In Georgia, what was once a small lead for Republican David Perdue has become a statistical dead heat. Negative ads targeting Perdue’s supposed outsourcing of jobs have apparently narrowed the race there.
In Kansas, Democrat (independent) Greg Orman has lost his big lead and incumbent GOP Senator Pat Roberts may have some momentum. But the race is still far from decided.
Nate Silver sums up the Republican dilemma:
But Democrats have a good drawing hand: their chances are equivalent to completing a flush with two cards to come in Texas hold ‘em. Perhaps Begich’s ground game will save him in Alaska. Perhaps Mary Landrieu will survive in a runoff in Louisiana. The Democrat Alison Lundergan Grimes also remains close to Republican incumbent Mitch McConnell in some polls of Kentucky.

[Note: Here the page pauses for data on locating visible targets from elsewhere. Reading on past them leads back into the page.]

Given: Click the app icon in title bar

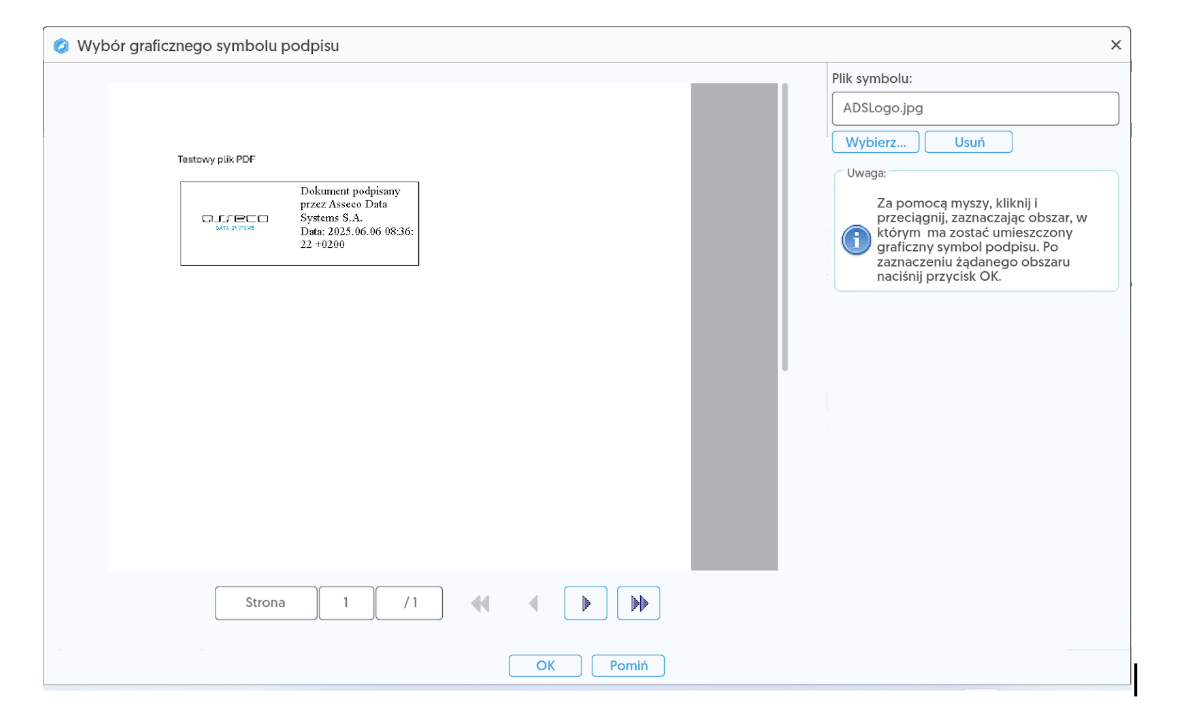Looking at the screenshot, I should (62, 46).
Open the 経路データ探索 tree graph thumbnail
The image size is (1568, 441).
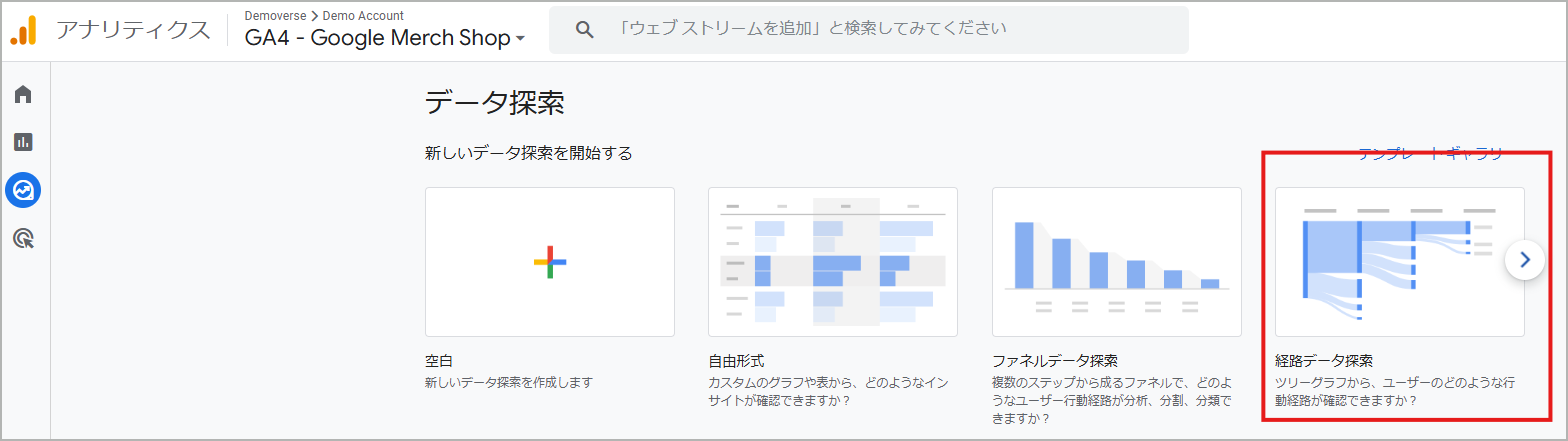(x=1399, y=262)
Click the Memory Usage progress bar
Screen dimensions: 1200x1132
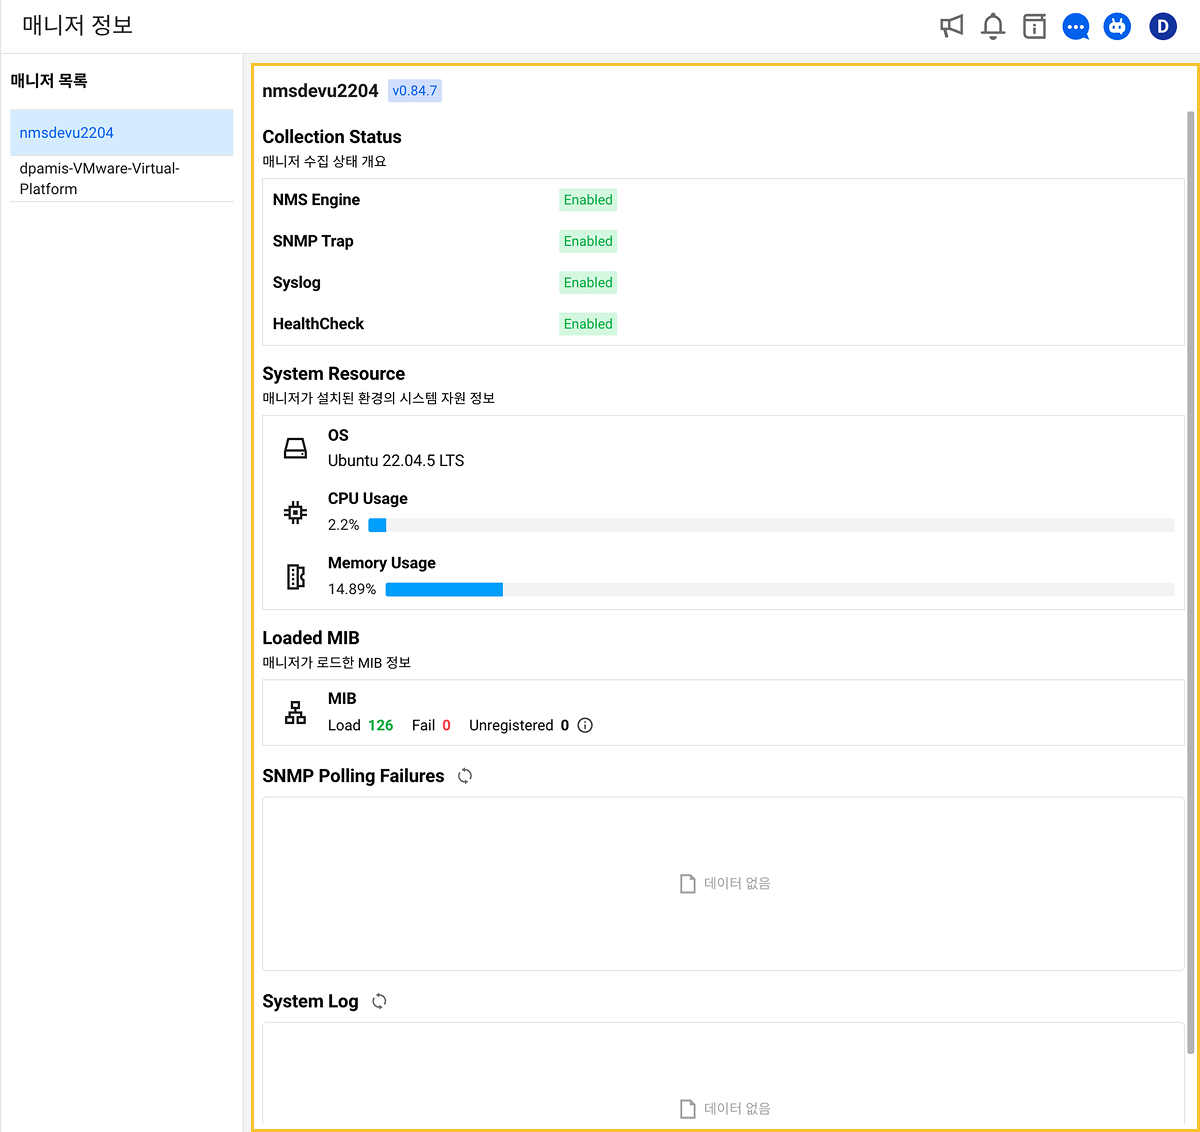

We wouldn’t bet on any precise one of those outcomes occurring. But the Democrats have a lot of lottery tickets, and there’s a good chance that at least one draw will come through for them. In only 30 percent of our model’s simulations on Sunday morning did Republicans sweep each of Alaska, Arkansas, Colorado, Iowa, Kentucky, Louisiana, Montana, South Dakota and West Virginia. That means Republicans often will have to win one or more of Georgia, Kansas, New Hampshire and North Carolina if they want to take over the Senate.
Republicans are far head in Montana, West Virginia, and now South Dakota which means they only need three more to realize their majority. Out of seven competitive states being defended by Democrats, the GOP is ahead in five, tied in two, and narrowly losing in one. Obviously, things would have to break magically for Democrats for them to hold on to control, but stranger things have happened. We may wake up on Wednesday looking at the possibility that one or two run-off elections will decide the issue. Louisiana will almost certainly be heading for a December runoff while Georgia may also see a do-over in January.
So it looks good for Republicans a little more than a week from the election. But Democrats are not without hope that a break here and there will foil GOP plans for a Senate takeover and allow them to keep their majority.